Following these steps will help you avoid costly tax mistakes and keep your finances on track.

Useful Resources

For official guidance on deductions and filing requirements, visit the IRS website. To better understand common errors, the Taxpayer Advocate Service offers free publications and case studies on frequent filing problems.

Final thought: By staying organized, filing on time, and double-checking every detail, you can avoid the most common tax mistakes that could cost you money and keep your tax season stress-free.

Frequently Asked Questions About Tax Mistakes That Could Cost You Money

What tax mistakes could cost you money?

Missing deadlines, underreporting income, claiming incorrect deductions, entering wrong personal information, and failing to keep proper records are the top tax mistakes that could cost you money.

What are the most common tax filing mistakes ?

Common errors include math miscalculations, incorrect Social Security numbers, forgetting to sign the return, and omitting income from side jobs. These are all common tax filing mistakes that lead to delays or penalties.

How can tax errors lead to penalties ?

Tax errors lead to penalties when the IRS determines you underpaid or filed inaccurately. Penalties range from 0.5% to 25% of the unpaid tax, plus interest, depending on the severity of the error.

Why is missing a tax deadline costly?

Missing a tax deadline is costly because the IRS charges a failure-to-file penalty of 5% per month on the unpaid tax, and failure-to-pay penalties apply as well. Interest compounds daily.

What happens if you forget to report income ?

If you forget to report income, the IRS will send a notice with additional tax due plus interest and a 20% accuracy penalty.

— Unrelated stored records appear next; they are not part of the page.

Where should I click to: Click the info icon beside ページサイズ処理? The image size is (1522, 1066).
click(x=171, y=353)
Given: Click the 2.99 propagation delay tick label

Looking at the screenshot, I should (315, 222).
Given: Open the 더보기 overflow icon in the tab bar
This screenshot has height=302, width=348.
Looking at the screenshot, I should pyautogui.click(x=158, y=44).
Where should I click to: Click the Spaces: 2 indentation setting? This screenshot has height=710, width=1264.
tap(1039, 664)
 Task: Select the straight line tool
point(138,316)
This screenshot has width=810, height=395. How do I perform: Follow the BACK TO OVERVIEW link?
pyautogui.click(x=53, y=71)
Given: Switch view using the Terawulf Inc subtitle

In severe cases, it can trigger an audit or criminal investigation.

Can claiming the wrong deductions cause problems?

Claiming wrong deductions can cause audits, penalties, and the disallowance of the deduction. Even if you made an honest mistake, you may owe back taxes and interest.

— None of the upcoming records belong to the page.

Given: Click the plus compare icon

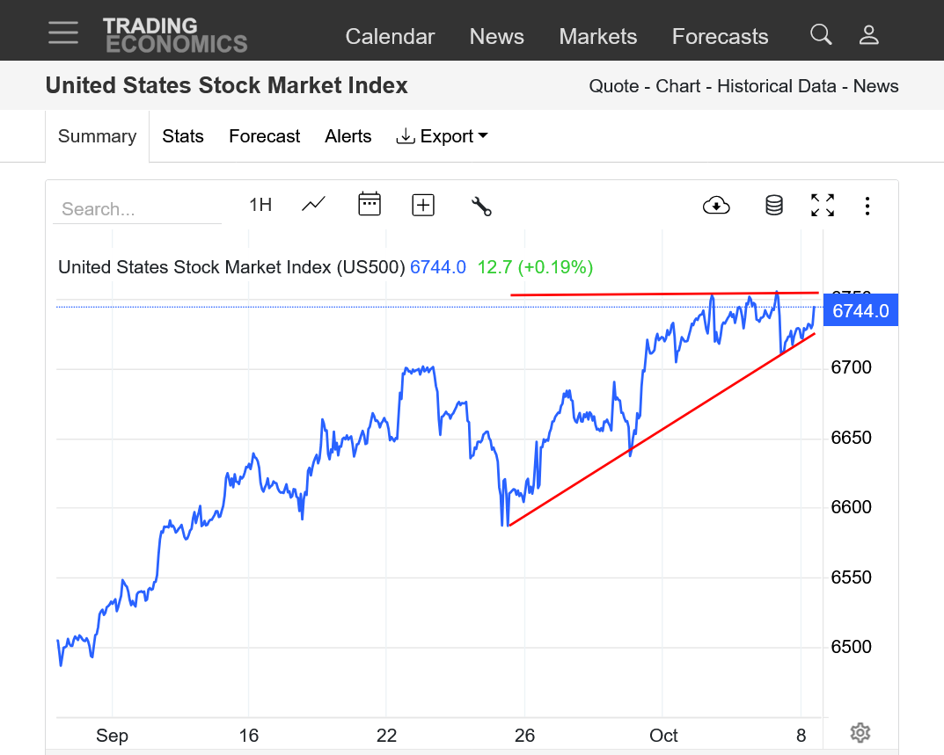Looking at the screenshot, I should 423,205.
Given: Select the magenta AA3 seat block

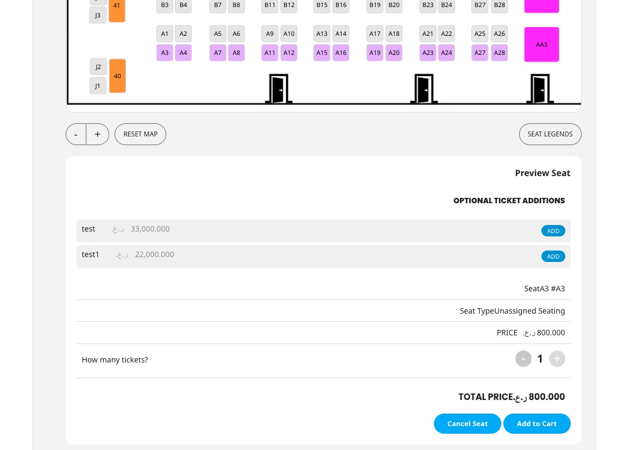Looking at the screenshot, I should pyautogui.click(x=541, y=45).
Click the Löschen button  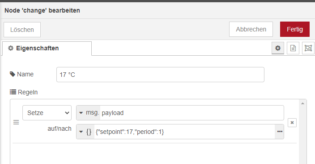pos(22,30)
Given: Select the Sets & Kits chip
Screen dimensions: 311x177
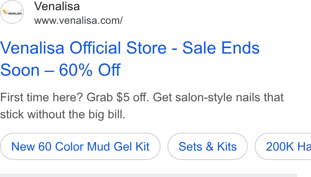Looking at the screenshot, I should pyautogui.click(x=208, y=146).
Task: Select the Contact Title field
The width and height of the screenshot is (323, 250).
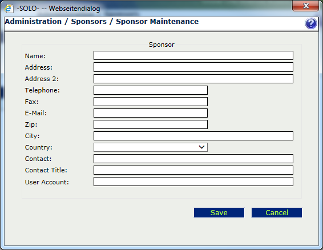Action: [193, 170]
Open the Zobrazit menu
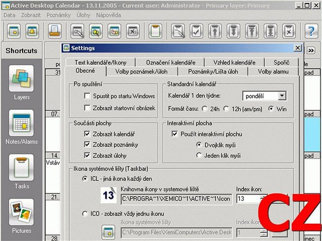The width and height of the screenshot is (322, 241). [31, 15]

How do incorrect personal details affect your tax return?

Incorrect personal details can cause your return to be rejected or delayed. A wrong Social Security number might also lead to identity theft flags and weeks of resolution time.

Why should you keep tax receipts and records ?

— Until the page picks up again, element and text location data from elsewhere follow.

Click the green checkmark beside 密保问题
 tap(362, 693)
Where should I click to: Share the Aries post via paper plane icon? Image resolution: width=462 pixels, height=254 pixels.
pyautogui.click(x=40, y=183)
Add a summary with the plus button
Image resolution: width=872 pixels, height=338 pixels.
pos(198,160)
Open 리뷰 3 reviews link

Keeping tax receipts and records protects you during an audit. Without proof, the IRS can disallow deductions and credits, resulting in additional tax, penalties, and interest.

How can taxpayers avoid costly tax mistakes ?

Taxpayers can avoid costly tax mistakes by filing on time, using reliable software, double-checking personal details, reporting all income, and organizing deductions with proper documentation.

What should you check before filing your taxes?

Before filing, check that your name, SSN, and bank details are correct. Verify that all income forms match your records, and confirm deductions are properly supported by receipts.

Is it better to file electronically or by mail?

Electronic filing is faster, more accurate, and reduces common tax filing mistakes. E-filed returns also receive refunds sooner—typically within 21 days versus months for paper returns.

What is the penalty for filing late if I am due a refund?

If you are due a refund, filing late does not trigger a penalty. However, you could lose your refund entirely if you file more than three years after the original deadline.

Can the IRS waive penalties for first-time offenders?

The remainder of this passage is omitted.